¿Qué deja la explotación del carbón a La Guajira y Cesar?

La minería en término general deja desolación, frustración y ruina ambiental después de presentarse, direccionada con engaños manipulados en ilusiones y emociones embriagantes por el devenir con cambios y transformaciones alucinantes en un sueño de fantasía, que enloquece de alegrías. En el inicio son generosos y cooperadores con administraciones municipales y comunidades, como toda escoba nueva. Su objetivo primordial es producir para obtener ganancias. Exigen al gobierno les concedan prerrogativas, prebendas y privilegios en lo relacionado con las áreas global concedidas para la explotación consolidada en el ‘Título Minero’, generadores de utilidad.

Comenzaron con desplazamientos de personas en asentamientos comunitarios, compras forzadas de fincas y predios rurales a cuyos propietarios intimidaban con expropiación y materializan despojos y desalojos con fuerza reprimente armadas del Estado, atentando contra derechos humanos, dándole prioridad a los operadores mineros sobre comunidades, indígenas, raizales y campesinas, perjudicadas por atropellos que utilizan para despejar y encerrar áreas de operaciones mineras.

Hasta licencia expidió el Ministerio del Medio Ambiente a Cerrejón, sin prever consecuencias nefastas, para autorizar el desvío del río Ranchería en 27 kilómetro, cuya finalidad es extraer el carbón que estaba debajo del lecho, en complacencia a retribuciones económicas transadas en el gobierno de turno, frenado por la reacciones y protestas populares oportunas.

De esa manera concluye abusos que pocos desplieguen divulgativos tuvieron en la ocasión, por arreglos monetarios con direcciones de medios masivos de comunicaciones, relacionado con manipulaciones y “filtros” informativos de protección, amparo, retribuidos con pagos de contrataciones publicitarias.

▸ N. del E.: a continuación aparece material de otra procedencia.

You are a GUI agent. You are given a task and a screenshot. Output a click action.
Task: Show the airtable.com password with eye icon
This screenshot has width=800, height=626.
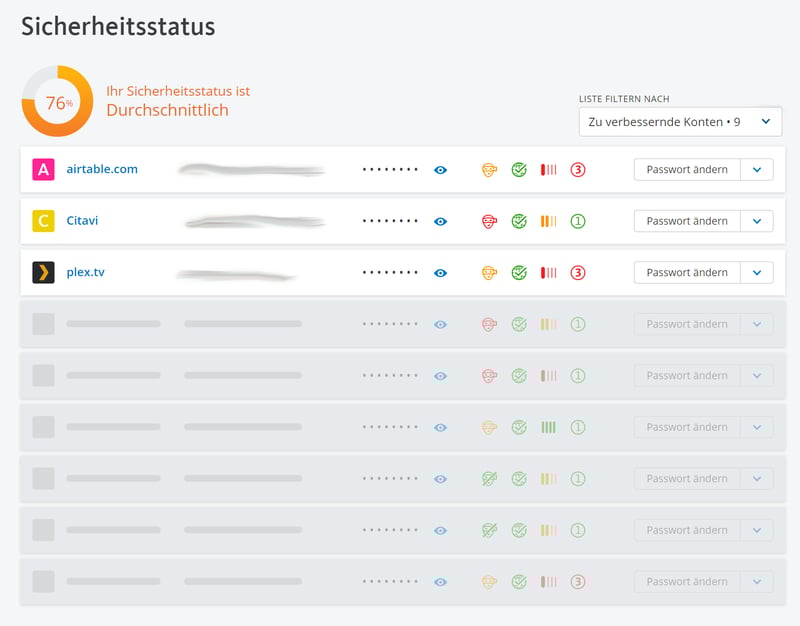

La Guajira y el departamento del Cesar, territorios vecinos colindantes, han tenido la dicha de producir la mayor cantidad de carbón térmico a cielo abierto en el mundo, pero con retribuciones denominadas regalías y algunas efímeras compensaciones sociales. Las regalías supuestamente reconocidas para subsanar los daños ambientales que se causen por extracciones mineras. Estas (regalías) se esfumaban y desaparecían en el círculo de corrupción administrativa, predominantes en mandatarios y gobernantes territoriales, desde el presidente hasta alcaldes, con sus equipos de gobiernos. Ambos departamentos conjuntamente con sus municipios carboníferos, recibían anualmente por concepto de regalía más de billón, sin embargo, no se invirtieron para producciones y reactivaciones económicas sino en obras de concretos, quedando muchas sin terminar, tildadas de “elefantes blancos”.

Es inaudito que los municipios carboníferos de citados departamentos adolezcan de los servicios de agua y sanitarios, cuando debió ser primero que construyeran redes de servicios públicos antes de iniciar las extracciones, pero así son las prácticas de corrupción que no pueden tapar beneficiando unos pocos vendepatrias, torcidos, asociados con operadores mineros para saquear y defraudar entidades territoriales con regalías.

Las regalías fueron arrebatadas y robadas por el Gobierno nacional, terminando el chorro en goteros, de referenciados territorios. A la industria del carbón le quedan pocos días. Dejó de ser un negocio rentable por implementación de energías alternativas en acuerdos de naciones, que dispuso sustituir combustibles fósiles y carbón por energía solar y eólicas.

Los anuncios de retiros y desmotivación de operadores mineros que tiran la toalla en la referenciada actividad, caídas de precio y pocas demandas que originan pérdidas, es razón para entender la inminente crisis económica que avecina. De nada servirán lamentos, inconformidades ni remordimientos cuando termine de desaparecer ese espejismo que nos eclipsó, hipnotizó y aturdió lamente, con aureolas de un mundo fantásticos.